Ms Roberta Rimac v dnata Airport Services Pty Ltd
[2022] FWC 401
| [2022] FWC 401 |
| FAIR WORK COMMISSION |
| DECISION |
Fair Work Act 2009
s.394 - Application for unfair dismissal remedy
Ms Roberta Rimac
v
dnata Airport Services Pty Ltd
(U2021/11126)
| DEPUTY PRESIDENT CROSS | SYDNEY, 29 MARCH 2022 |
Applications for relief from unfair dismissal – whether Applicant unreasonably failed to comply with Commission directions – s.399A of the Act – application dismissed.
Introduction
Ms Roberta Rimac (the Applicant) was employed by dnata Airport Services Pty Limited (the Respondent), at Sydney International Airport Precinct (Sydney Airport) prior to her dismissal on 11 November 2021. The Applicant contended that her dismissal was harsh, unjust and unreasonable. The Respondent denied those allegations.
Relevant facts and directions
On 2 December 2021, the Applicant filed an Unfair Dismissal Application (the Application) by email with the Fair Work Commission (the Commission). The Application initially proceeded together with three other applications from co-workers of the Applicant, Ms Joanna Hadjipavli, Ms Wafica Mourtada and Ms Mariam Gharib.
Shortly before 23 December 2021, the Application was allocated to my Chambers for determination. On 23 December 2021, my Chambers emailed a Notice of Listing to the parties with listing details of a Hearing, by video, on 10 and 11 February 2022. The email also included Directions dated 23 December 2021 (the Directions) that provided at direction 1 for the Applicant to file her outline of submissions, witness statements and other documentary material by 4pm on 12 January 2022.

(Records)

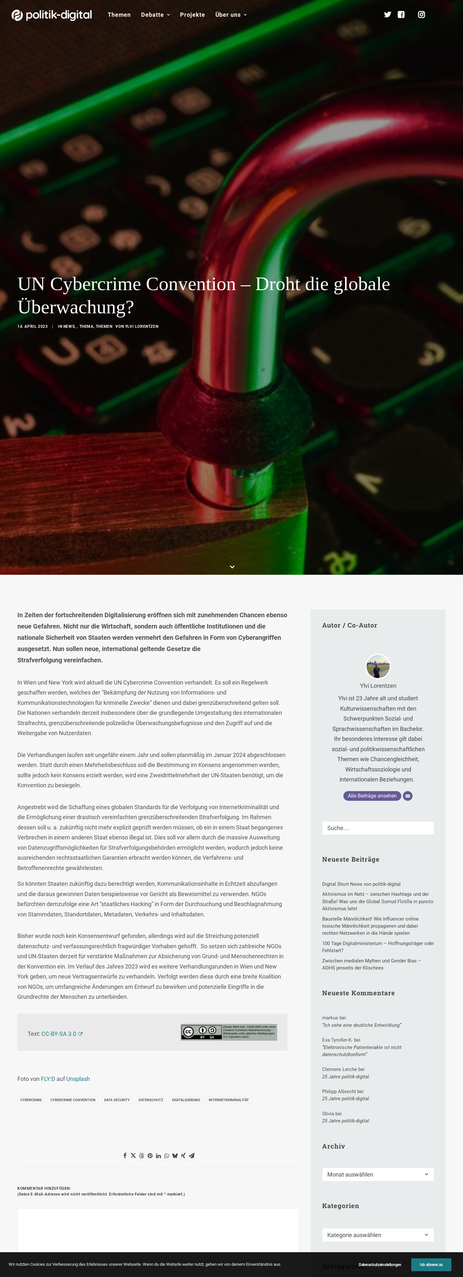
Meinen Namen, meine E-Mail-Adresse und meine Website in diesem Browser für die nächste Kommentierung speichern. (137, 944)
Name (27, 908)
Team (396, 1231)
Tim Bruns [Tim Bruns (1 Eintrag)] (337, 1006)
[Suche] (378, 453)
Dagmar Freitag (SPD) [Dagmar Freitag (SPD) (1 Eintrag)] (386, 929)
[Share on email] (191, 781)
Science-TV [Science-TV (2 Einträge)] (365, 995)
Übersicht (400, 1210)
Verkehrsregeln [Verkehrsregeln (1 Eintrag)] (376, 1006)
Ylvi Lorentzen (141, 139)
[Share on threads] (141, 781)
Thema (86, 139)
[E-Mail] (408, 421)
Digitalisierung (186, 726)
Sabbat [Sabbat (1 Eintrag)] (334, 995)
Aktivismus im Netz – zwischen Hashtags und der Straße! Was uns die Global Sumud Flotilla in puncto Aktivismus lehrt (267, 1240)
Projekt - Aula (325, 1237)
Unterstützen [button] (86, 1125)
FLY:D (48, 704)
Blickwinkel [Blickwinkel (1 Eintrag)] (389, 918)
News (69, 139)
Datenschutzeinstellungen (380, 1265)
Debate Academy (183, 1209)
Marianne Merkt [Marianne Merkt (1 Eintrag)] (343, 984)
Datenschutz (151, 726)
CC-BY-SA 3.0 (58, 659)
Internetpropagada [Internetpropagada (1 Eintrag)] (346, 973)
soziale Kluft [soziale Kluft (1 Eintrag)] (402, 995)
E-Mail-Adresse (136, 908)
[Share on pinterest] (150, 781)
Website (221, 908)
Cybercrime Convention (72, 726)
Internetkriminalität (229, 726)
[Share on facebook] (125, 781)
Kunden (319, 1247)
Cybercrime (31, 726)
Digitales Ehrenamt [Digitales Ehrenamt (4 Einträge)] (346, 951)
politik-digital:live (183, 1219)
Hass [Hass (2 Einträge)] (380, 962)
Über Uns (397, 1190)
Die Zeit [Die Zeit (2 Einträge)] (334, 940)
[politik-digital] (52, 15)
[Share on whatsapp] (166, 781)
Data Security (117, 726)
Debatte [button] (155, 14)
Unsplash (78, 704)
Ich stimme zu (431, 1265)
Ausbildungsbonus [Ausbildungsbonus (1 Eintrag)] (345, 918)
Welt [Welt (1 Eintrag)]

- _Brief_: Transcribe the part of the unfair dismissal decision starting with "Ms Roberta Rimac v" and going on through "Act – application dismissed.".

- _Full answer_:
Ms Roberta Rimac v dnata Airport Services Pty Ltd
[2022] FWC 401
| [2022] FWC 401 |
| FAIR WORK COMMISSION |
| DECISION |
Fair Work Act 2009
s.394 - Application for unfair dismissal remedy
Ms Roberta Rimac
v
dnata Airport Services Pty Ltd
(U2021/11126)
| DEPUTY PRESIDENT CROSS | SYDNEY, 29 MARCH 2022 |
Applications for relief from unfair dismissal – whether Applicant unreasonably failed to comply with Commission directions – s.399A of the Act – application dismissed.